• What you need to do: Starting at the line that contains "Task: Click the Location input field", write out every line through the end of the records exactly as it stands, and leave out all pictures.

• Records provided:
┌────────

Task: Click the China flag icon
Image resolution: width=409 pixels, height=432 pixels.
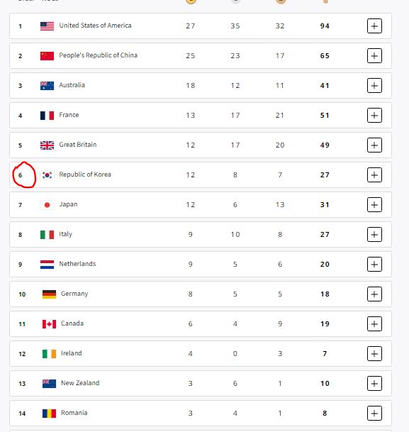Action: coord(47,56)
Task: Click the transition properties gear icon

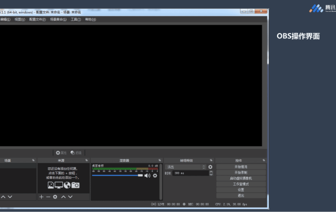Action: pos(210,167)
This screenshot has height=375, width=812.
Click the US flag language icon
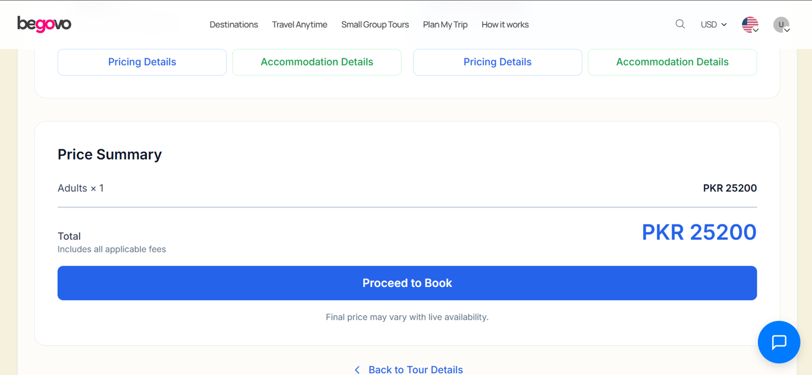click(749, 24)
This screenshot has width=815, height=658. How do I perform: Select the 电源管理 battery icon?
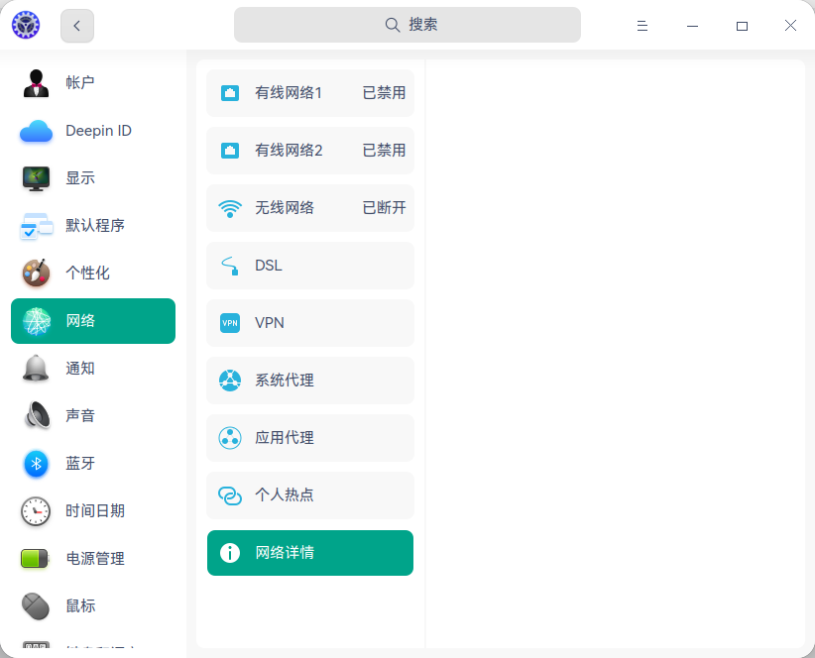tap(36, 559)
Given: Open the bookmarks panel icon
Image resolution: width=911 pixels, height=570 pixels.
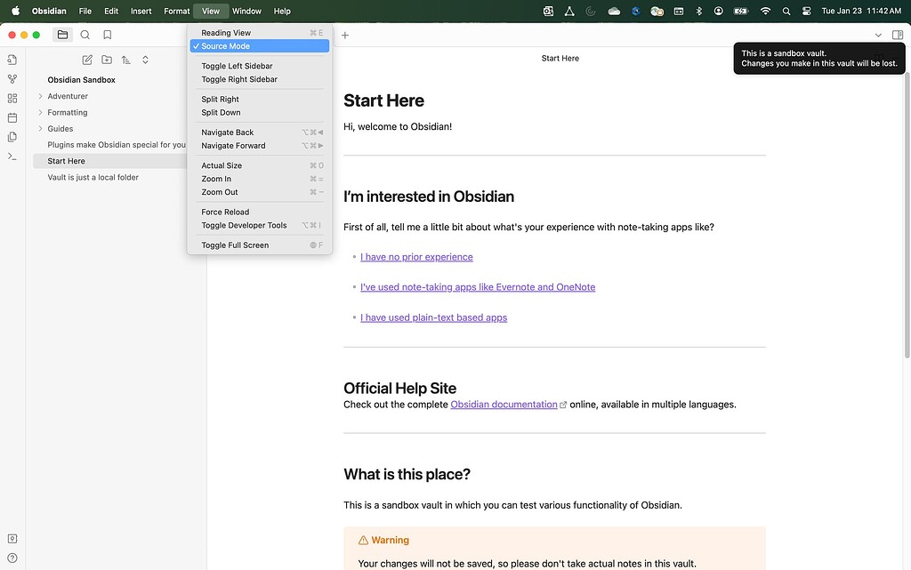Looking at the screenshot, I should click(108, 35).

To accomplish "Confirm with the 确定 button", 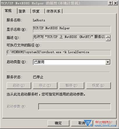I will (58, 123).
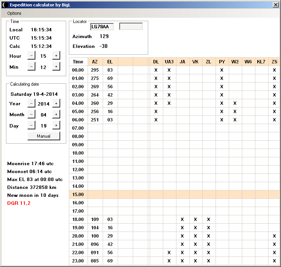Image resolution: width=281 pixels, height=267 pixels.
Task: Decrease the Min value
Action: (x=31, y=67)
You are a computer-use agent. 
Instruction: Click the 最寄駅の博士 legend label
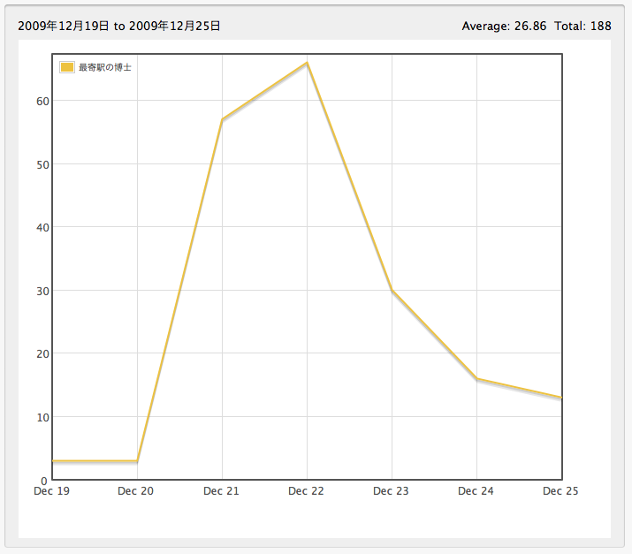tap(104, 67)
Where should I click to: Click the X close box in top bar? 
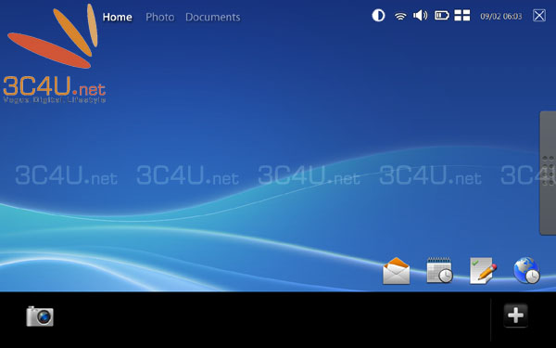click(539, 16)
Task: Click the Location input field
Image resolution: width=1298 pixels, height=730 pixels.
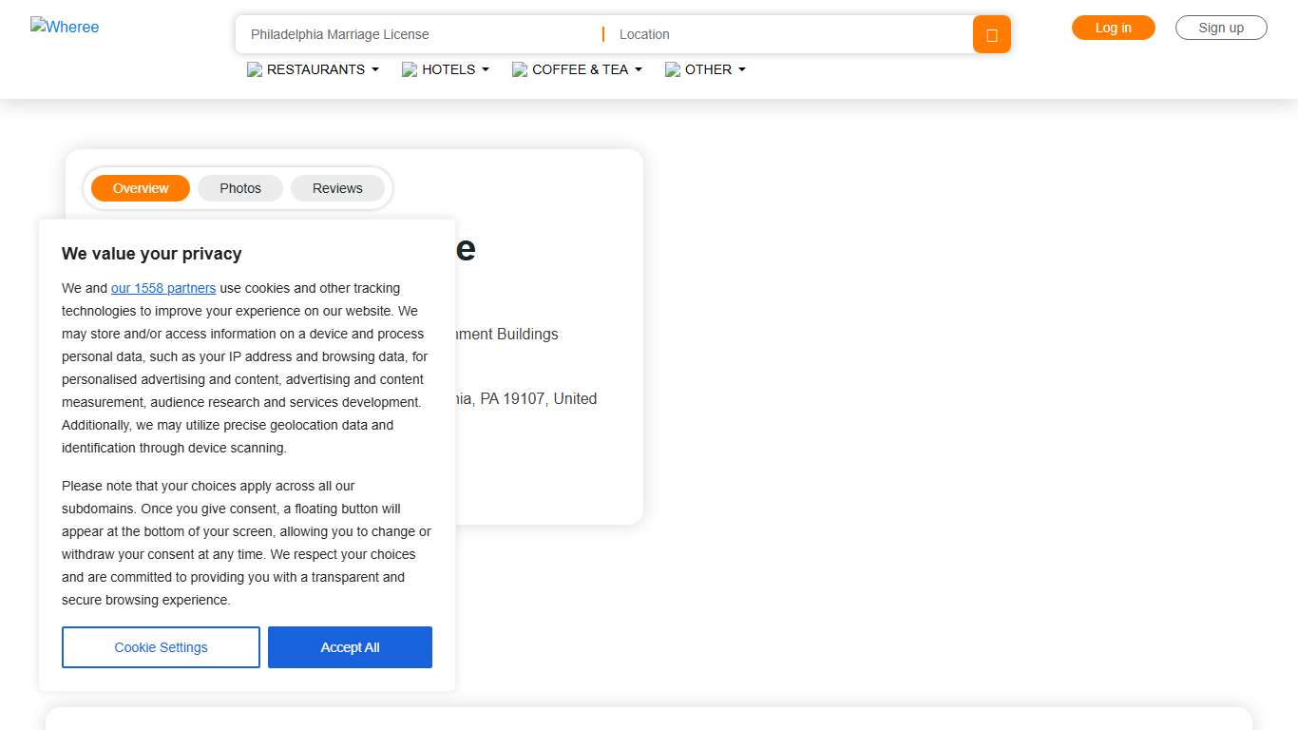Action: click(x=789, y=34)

└────────

• Output for this task:
Task: Click the Location input field
Image resolution: width=1298 pixels, height=730 pixels.
Action: click(x=789, y=34)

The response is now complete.